[Excerpt provided Boundary: Start]

The application of bacteriocins for bio preservation of foods usually includes the following approaches: inoculation of food with the bacteriocin-producer strain; addition of purified or semi-purified bacteriocin as food additive; and use of a product previously fermented with a bacteriocin-producing strain as an ingredient in food processing (Chen and Hoover, 2003). An increasingly number of bacteriocins have been isolated and identified from Gram-positive and Gram-negative microorganisms. Recently, the bacteriocins produced by lactic acid bacteria have been the most popular group due to the characteristics of their producers that have GRAS property and versatile usefulness in many industrial applications (Mills et al., 2013). As current information revealed that, recently over 230 bacteriocins produced by LAB have been isolated, reported and studied, some of purified or semi-purified bacteriocins have been tested in food systems, especially in dairy foods (Alvarez-Sieiro et al., 2016). More recently bacteriocins get special attention in food sector due to its potential natural food preservatives against spoilage and pathogenic bacteria (Desalegn Amenu, 2018).
Nowadays, consumers are aware of the health concerns regarding food additives; the health benefits of “natural” and “traditional” foods, processed without any addition of chemical preservatives, are becoming more attractive. Thus, because of recent consumer demand for higher quality and natural foods, as well as of strict government requirements to guarantee food safety, food producers have faced conflicting challenges (Franz et al., 2010). The use of bacteriocins as natural food preservatives fulfills consumer demands for high quality and safe foods without the use of chemical preservatives. In the next sections, we will present bacteriocin producing organisms, bacteriocin classification, their mode of action and structure, bacteriocin detection and purification, their biotechnological applications as novel natural food preservatives.

[Excerpt provided Boundary: End]

> [Prompt] Copy the bacteriocin text word for word, starting with "Nowadays, consumers are" and going on through "natural food preservatives.".

[Excerpted records Boundary: Start]

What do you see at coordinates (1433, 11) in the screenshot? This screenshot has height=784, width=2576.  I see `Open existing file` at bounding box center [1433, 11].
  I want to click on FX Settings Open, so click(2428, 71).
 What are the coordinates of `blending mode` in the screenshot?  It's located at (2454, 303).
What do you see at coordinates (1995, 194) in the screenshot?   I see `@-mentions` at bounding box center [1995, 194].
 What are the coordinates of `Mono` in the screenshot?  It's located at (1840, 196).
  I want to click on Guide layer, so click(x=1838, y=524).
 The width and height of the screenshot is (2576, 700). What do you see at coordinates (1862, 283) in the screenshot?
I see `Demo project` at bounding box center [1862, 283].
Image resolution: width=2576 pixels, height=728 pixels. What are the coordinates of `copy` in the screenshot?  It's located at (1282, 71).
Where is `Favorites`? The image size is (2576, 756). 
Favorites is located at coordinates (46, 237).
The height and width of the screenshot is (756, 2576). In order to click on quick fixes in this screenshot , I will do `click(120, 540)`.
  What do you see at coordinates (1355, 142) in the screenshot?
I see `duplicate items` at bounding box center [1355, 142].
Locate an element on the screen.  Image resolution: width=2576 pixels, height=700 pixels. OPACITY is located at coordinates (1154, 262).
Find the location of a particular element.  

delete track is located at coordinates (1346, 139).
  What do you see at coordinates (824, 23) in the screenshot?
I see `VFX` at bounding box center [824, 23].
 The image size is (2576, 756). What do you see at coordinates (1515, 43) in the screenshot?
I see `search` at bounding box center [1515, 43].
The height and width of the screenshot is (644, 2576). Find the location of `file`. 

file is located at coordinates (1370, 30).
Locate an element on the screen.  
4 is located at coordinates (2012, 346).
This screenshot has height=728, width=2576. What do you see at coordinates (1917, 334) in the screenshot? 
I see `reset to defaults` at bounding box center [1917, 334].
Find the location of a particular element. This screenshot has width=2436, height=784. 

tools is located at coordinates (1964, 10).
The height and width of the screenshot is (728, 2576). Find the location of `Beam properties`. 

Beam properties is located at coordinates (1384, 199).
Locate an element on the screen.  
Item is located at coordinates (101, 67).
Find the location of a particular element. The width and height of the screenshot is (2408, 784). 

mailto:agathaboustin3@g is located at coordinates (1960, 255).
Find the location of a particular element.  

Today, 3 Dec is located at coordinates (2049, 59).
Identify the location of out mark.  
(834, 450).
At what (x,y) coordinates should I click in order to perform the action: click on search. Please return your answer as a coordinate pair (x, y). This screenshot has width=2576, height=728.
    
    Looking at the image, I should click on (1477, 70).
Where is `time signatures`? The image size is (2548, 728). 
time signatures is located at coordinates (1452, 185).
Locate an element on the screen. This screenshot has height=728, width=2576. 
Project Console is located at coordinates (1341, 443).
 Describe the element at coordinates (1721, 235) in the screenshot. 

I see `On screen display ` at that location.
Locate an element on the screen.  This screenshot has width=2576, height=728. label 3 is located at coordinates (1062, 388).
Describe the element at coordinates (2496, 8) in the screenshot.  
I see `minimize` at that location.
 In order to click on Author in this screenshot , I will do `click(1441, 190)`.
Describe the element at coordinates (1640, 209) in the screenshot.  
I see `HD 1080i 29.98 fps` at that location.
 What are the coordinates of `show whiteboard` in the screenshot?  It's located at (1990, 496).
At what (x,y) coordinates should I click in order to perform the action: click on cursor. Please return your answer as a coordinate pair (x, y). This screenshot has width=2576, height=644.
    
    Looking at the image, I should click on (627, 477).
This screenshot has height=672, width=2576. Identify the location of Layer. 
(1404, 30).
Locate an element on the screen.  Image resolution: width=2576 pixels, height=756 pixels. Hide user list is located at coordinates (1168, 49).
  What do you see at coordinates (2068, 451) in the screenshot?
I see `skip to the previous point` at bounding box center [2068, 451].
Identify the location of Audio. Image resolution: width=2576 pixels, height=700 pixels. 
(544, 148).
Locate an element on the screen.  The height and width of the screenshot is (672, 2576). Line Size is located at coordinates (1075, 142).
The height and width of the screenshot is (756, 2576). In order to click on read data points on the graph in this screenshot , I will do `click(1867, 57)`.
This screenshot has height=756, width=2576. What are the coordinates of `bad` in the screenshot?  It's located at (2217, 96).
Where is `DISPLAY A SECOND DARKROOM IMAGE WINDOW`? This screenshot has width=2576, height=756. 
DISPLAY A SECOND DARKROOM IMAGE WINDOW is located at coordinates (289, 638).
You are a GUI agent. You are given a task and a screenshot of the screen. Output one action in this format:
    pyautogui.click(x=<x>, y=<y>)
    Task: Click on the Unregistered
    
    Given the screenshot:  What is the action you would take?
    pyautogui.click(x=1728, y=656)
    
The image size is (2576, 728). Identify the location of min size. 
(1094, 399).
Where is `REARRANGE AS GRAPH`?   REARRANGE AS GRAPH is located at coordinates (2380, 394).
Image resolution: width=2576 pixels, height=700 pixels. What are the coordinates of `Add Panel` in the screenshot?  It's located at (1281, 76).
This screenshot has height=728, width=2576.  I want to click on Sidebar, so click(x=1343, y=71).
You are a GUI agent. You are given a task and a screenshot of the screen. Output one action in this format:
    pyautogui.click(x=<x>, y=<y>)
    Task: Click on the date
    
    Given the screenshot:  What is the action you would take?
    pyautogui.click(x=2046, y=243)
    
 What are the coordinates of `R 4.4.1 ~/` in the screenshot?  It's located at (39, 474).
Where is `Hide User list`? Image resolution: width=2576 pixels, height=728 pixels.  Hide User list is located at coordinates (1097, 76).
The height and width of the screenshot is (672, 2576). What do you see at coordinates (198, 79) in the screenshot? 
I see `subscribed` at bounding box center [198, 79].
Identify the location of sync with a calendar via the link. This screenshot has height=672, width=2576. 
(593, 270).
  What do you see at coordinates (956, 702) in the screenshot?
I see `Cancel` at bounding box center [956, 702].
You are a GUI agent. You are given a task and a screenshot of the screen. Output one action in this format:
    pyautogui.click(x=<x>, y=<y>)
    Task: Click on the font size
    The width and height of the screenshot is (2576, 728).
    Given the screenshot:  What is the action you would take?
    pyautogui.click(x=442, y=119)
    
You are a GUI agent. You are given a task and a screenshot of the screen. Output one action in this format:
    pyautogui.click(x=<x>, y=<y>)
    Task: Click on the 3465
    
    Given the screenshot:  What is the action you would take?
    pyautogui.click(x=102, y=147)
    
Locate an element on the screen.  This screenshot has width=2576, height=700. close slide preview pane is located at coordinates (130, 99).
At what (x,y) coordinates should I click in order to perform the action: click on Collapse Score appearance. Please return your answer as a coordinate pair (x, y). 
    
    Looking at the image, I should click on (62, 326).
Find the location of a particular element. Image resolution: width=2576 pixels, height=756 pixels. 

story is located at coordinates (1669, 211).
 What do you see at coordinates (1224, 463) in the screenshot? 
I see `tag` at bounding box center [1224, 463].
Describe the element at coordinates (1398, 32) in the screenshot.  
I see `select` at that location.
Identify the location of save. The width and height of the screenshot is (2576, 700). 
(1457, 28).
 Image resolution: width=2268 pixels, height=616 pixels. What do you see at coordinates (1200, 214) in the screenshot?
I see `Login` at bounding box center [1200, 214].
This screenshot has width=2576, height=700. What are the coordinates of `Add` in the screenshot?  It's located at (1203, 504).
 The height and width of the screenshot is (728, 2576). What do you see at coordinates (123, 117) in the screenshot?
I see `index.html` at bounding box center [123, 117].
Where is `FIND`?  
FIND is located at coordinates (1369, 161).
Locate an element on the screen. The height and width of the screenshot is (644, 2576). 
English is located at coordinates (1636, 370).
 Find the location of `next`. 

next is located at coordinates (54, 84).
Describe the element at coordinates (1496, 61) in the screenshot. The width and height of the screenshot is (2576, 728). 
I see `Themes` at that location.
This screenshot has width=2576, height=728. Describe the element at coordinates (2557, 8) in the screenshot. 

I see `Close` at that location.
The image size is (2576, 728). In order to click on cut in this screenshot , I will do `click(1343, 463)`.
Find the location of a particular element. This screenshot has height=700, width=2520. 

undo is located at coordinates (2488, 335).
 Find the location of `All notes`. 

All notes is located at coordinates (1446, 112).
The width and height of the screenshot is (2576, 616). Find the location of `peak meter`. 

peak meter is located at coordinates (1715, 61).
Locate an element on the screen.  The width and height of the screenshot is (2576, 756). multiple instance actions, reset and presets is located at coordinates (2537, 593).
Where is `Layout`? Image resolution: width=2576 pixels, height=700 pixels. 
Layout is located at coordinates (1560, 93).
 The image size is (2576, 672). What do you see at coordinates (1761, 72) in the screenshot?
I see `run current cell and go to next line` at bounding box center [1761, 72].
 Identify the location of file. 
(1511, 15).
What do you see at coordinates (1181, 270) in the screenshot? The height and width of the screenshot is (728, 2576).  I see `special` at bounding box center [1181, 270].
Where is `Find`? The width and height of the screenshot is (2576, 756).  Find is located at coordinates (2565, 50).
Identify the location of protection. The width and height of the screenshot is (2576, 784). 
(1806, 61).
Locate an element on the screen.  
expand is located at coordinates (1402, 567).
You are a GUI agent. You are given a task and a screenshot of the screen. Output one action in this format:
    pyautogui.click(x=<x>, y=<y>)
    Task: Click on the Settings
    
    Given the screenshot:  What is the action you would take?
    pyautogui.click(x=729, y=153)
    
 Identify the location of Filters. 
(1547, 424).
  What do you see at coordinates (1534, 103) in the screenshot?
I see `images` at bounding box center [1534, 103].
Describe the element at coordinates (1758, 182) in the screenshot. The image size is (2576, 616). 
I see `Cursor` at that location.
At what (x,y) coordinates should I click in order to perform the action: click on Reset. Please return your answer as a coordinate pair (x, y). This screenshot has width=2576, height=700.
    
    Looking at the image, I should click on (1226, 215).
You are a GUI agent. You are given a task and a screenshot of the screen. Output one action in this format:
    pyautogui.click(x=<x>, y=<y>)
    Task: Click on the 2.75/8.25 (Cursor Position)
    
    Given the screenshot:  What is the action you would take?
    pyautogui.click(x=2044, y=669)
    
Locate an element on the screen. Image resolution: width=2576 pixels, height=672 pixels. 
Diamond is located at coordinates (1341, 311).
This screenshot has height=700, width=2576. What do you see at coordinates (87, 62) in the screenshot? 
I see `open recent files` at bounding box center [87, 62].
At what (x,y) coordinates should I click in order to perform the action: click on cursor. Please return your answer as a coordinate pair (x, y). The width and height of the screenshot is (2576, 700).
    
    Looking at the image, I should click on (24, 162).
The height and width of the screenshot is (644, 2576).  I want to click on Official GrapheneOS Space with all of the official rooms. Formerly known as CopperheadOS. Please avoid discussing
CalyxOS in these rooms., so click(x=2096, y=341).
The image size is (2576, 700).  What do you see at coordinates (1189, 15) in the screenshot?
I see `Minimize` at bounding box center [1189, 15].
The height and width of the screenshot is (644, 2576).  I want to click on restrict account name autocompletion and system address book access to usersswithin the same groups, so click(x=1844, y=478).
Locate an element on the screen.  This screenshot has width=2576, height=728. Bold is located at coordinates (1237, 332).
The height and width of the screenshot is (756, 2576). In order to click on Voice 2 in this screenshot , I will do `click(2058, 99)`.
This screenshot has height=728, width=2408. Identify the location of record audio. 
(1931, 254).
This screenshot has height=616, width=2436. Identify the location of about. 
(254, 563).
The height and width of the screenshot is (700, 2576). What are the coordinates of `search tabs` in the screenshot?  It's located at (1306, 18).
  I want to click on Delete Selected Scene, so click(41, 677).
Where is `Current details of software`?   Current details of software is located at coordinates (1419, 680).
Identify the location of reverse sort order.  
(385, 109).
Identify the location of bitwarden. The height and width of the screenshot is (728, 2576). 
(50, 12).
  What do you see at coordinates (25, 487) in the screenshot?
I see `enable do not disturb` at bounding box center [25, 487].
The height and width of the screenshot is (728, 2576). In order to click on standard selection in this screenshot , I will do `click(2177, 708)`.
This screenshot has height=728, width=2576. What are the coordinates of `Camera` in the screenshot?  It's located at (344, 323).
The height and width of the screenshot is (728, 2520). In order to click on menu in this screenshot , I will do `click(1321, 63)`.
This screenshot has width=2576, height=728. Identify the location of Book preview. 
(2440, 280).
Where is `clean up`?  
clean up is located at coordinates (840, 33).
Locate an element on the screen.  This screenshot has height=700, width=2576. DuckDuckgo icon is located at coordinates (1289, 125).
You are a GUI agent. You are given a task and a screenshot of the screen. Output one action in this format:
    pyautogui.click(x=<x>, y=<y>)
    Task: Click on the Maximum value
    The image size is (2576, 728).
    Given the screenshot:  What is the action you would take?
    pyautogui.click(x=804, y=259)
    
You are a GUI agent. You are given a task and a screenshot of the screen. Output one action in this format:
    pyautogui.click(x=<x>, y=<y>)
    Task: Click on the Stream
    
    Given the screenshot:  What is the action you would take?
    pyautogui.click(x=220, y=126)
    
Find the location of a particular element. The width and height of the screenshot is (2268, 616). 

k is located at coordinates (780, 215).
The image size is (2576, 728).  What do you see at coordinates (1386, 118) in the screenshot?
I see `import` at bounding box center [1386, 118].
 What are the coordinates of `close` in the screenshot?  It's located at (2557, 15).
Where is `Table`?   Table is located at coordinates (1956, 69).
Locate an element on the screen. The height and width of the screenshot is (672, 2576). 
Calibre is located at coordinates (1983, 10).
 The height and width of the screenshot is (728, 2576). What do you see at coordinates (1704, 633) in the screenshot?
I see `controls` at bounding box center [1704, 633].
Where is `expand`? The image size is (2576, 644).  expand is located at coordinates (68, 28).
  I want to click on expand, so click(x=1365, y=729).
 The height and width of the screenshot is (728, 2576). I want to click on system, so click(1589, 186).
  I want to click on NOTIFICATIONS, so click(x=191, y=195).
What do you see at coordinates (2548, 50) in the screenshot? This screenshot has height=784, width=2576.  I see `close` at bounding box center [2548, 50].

[Excerpted records Boundary: End]

> [Response to this task]
Nowadays, consumers are aware of the health concerns regarding food additives; the health benefits of “natural” and “traditional” foods, processed without any addition of chemical preservatives, are becoming more attractive. Thus, because of recent consumer demand for higher quality and natural foods, as well as of strict government requirements to guarantee food safety, food producers have faced conflicting challenges (Franz et al., 2010). The use of bacteriocins as natural food preservatives fulfills consumer demands for high quality and safe foods without the use of chemical preservatives. In the next sections, we will present bacteriocin producing organisms, bacteriocin classification, their mode of action and structure, bacteriocin detection and purification, their biotechnological applications as novel natural food preservatives.